• [Work order]: Transcribe the line that contains "The image size is (977, 490)." and every line after it to the end of the records, exactly and nothing else. Skip the pictures.

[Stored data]
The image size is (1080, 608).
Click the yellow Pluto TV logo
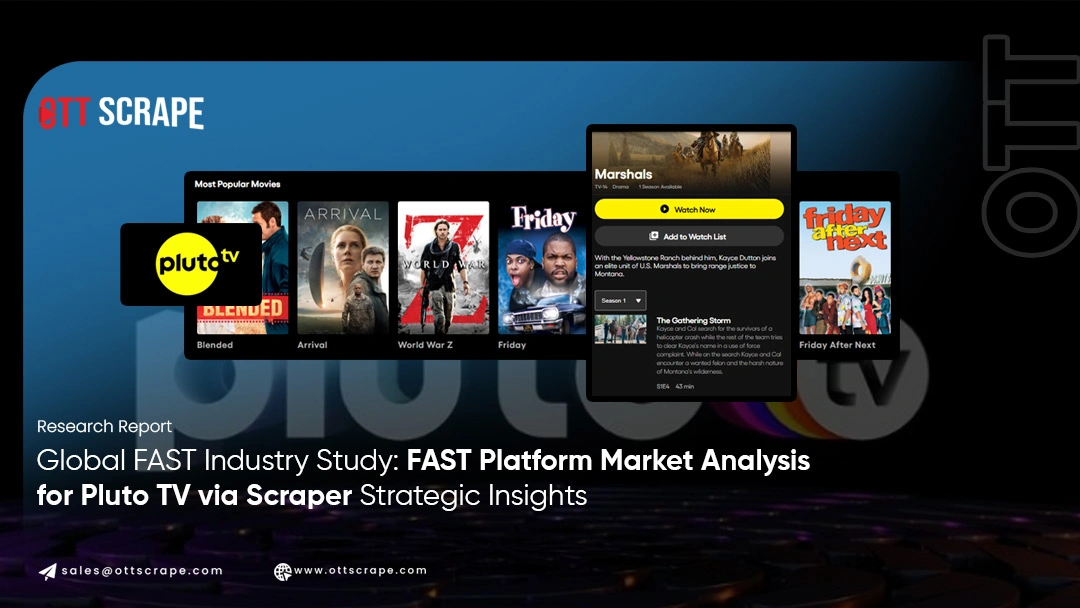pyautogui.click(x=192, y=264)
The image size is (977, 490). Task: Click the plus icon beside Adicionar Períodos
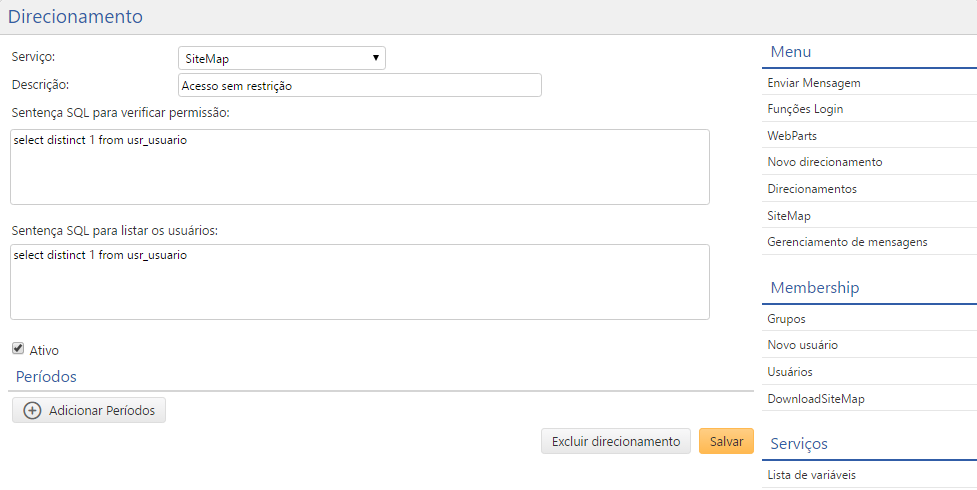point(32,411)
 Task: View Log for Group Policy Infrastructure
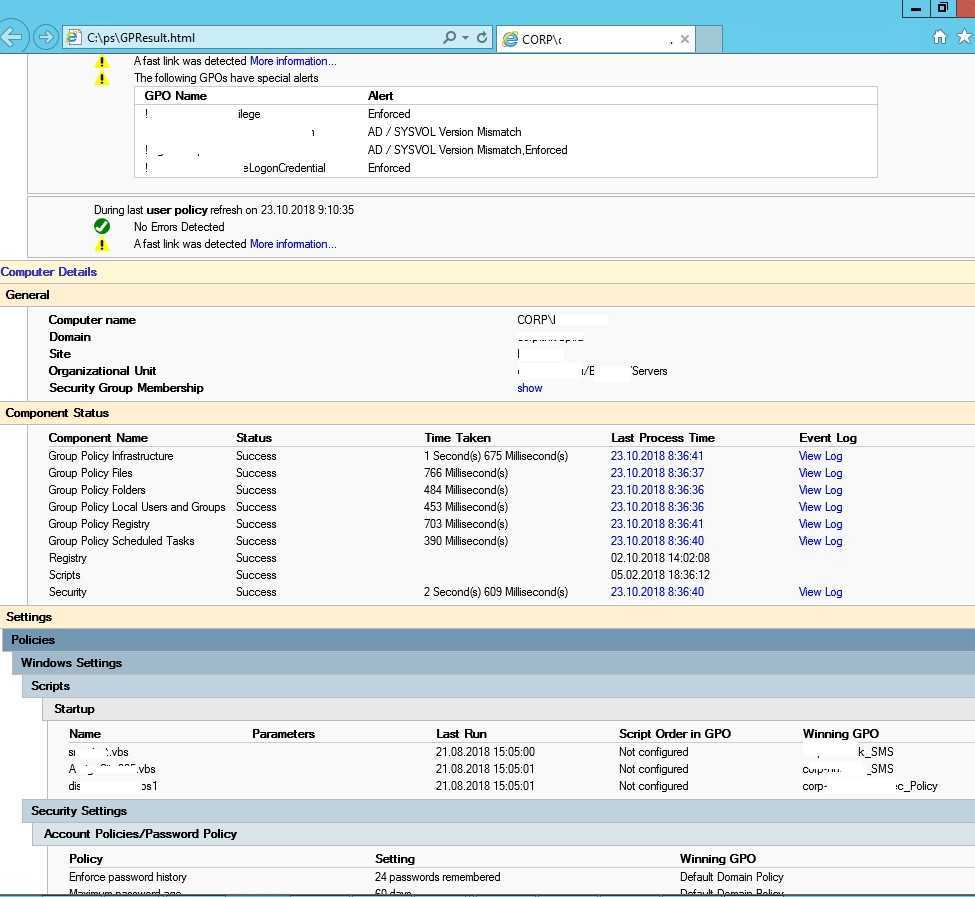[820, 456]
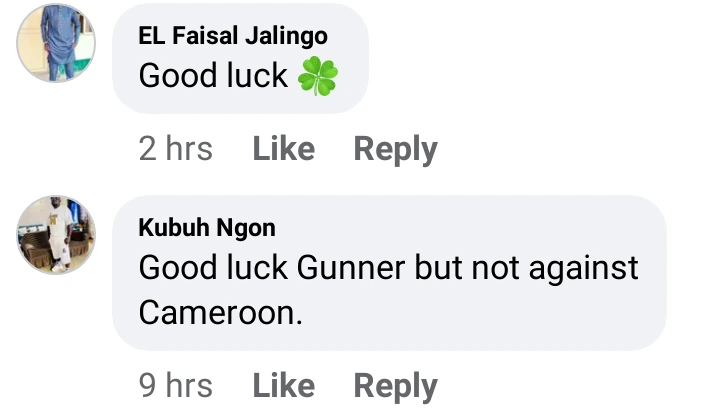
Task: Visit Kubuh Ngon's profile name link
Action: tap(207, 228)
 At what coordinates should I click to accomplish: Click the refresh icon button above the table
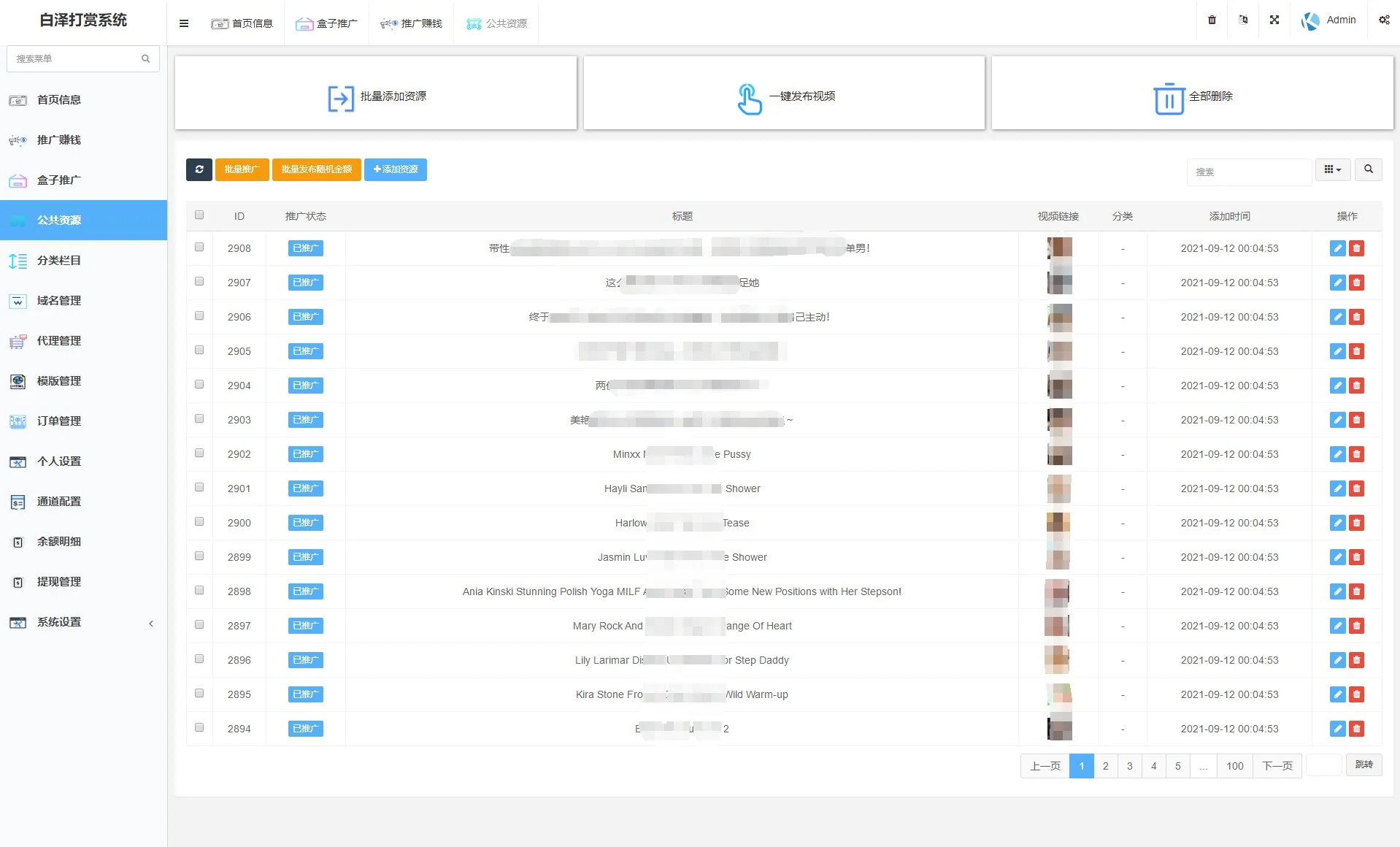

• [Written answer]:
The image size is (977, 490). Task: Click the plus icon beside Adicionar Períodos
point(32,411)
 Task: View Log for Group Policy Infrastructure
[820, 456]
Task: Visit Kubuh Ngon's profile name link
Action: tap(207, 228)
 At what coordinates should I click to accomplish: Click the refresh icon button above the table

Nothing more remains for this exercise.